Keras on Cloud ML Engine: MNIST Multi-Layer Perceptron

Keras MNIST MLP

Keras has a wide range of neural network/deep learning examples on github. Let's adapt their MNIST example which creates a Multi-Layer Perceptron (MLP) model to run on Google's Cloud ML Engine.

(Optional) Understanding the MNIST MLP example

The MNIST dataset is probably the most common dataset used in introductory machine learning examples these days. Basically, MNIST is a very high quality dataset that contains thousands of hand-drawn digits like:

classified by their integer labels "3", "7", etc. The idea is to train a deep (i.e. multi-layered) neural network classifies hand-drawn digits according to their numeric label. The usual implementation of the network outputs the probability that a given digit is in each of the possible digit classes. For example, it's possible the digit is poorly drawn and has a 50% chance to be a "1" and a 50% chance to be a "7".

'''Trains a simple deep NN on the MNIST dataset.

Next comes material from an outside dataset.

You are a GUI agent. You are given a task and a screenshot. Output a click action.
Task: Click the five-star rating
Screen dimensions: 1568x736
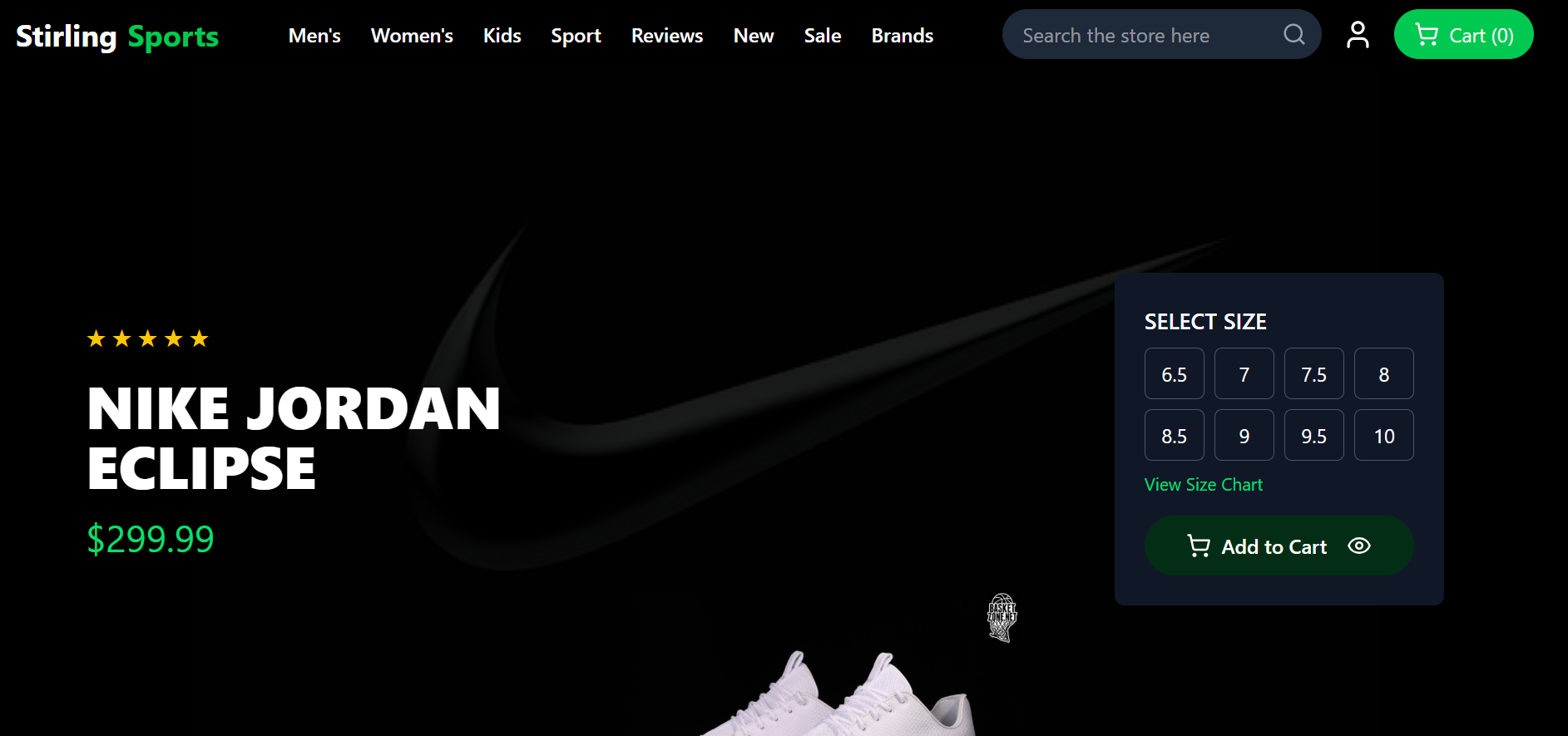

Gets to 98.40% test accuracy after 20 epochs
(there is *a lot* of margin for parameter tuning).
2 seconds per epoch on a K520 GPU.
'''

from __future__ import print_function

import keras
from keras.datasets import mnist
from keras.models import Sequential
from keras.layers import Dense, Dropout
from keras.optimizers import RMSprop

The keras.dataset import pulls from https://s3.amazonaws.com/img-datasets/mnist.npz, which is an uncompressed file containing numpy array(s).

batch_size = 128
num_classes = 10
epochs = 20

batch_size is the number of training images to pass through before the neural network's parameters are updated. Decrease this number (i.e. increase the number of parameter updates) to allow faster training and reduced memory usage. Increase this number to improve the estimate of the gradient.
num_classes is the number of output classes (the possible digits are 0-9, so there are 10 different classes an image can belong to).
epochs is the number of iterations over the entire training dataset. The accuracy, loss, etc. are calculated each time.

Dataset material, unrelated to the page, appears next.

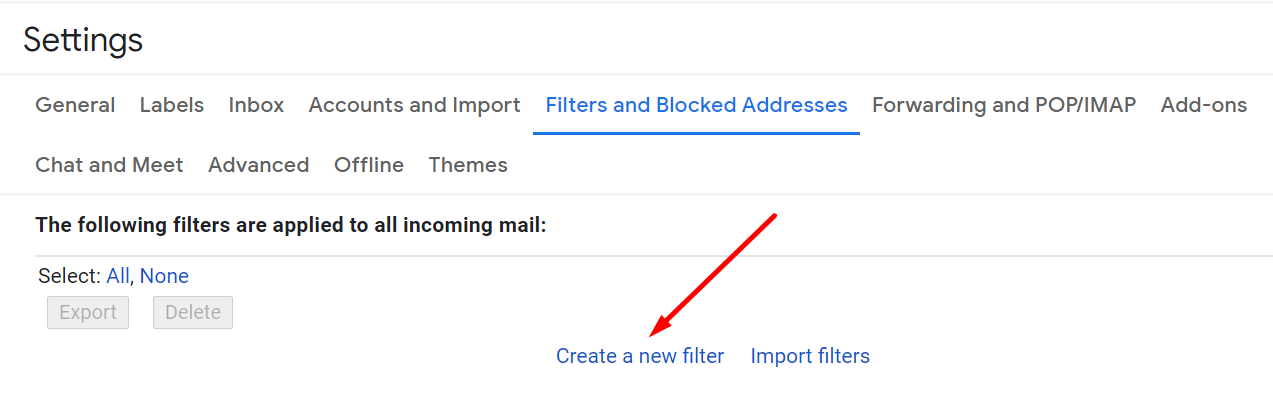Open Accounts and Import tab

coord(414,105)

# the data, shuffled and split between train and test sets
(x_train, y_train), (x_test, y_test) = mnist.load_data()

The data in mnist.npz is already formatted (separated into training and testing/validation data) to make this line work.

x_train = x_train.reshape(60000, 784)
x_test = x_test.reshape(10000, 784)
x_train = x_train.astype('float32')
x_test = x_test.astype('float32')
x_train /= 255
x_test /= 255
print(x_train.shape[0], 'train samples')
print(x_test.shape[0], 'test samples')

Each 28x28 image is 784 total pixels. There are 60,000 in the training set, and 10,000 in the testing (validation) set. The pixels have the values 0-255 to represent the 256 possible colors. We convert the color values to be float32s between 0 and 1.

# convert class vectors to binary class matrices
y_train = keras.utils.to_categorical(y_train, num_classes)
y_test = keras.utils.to_categorical(y_test, num_classes)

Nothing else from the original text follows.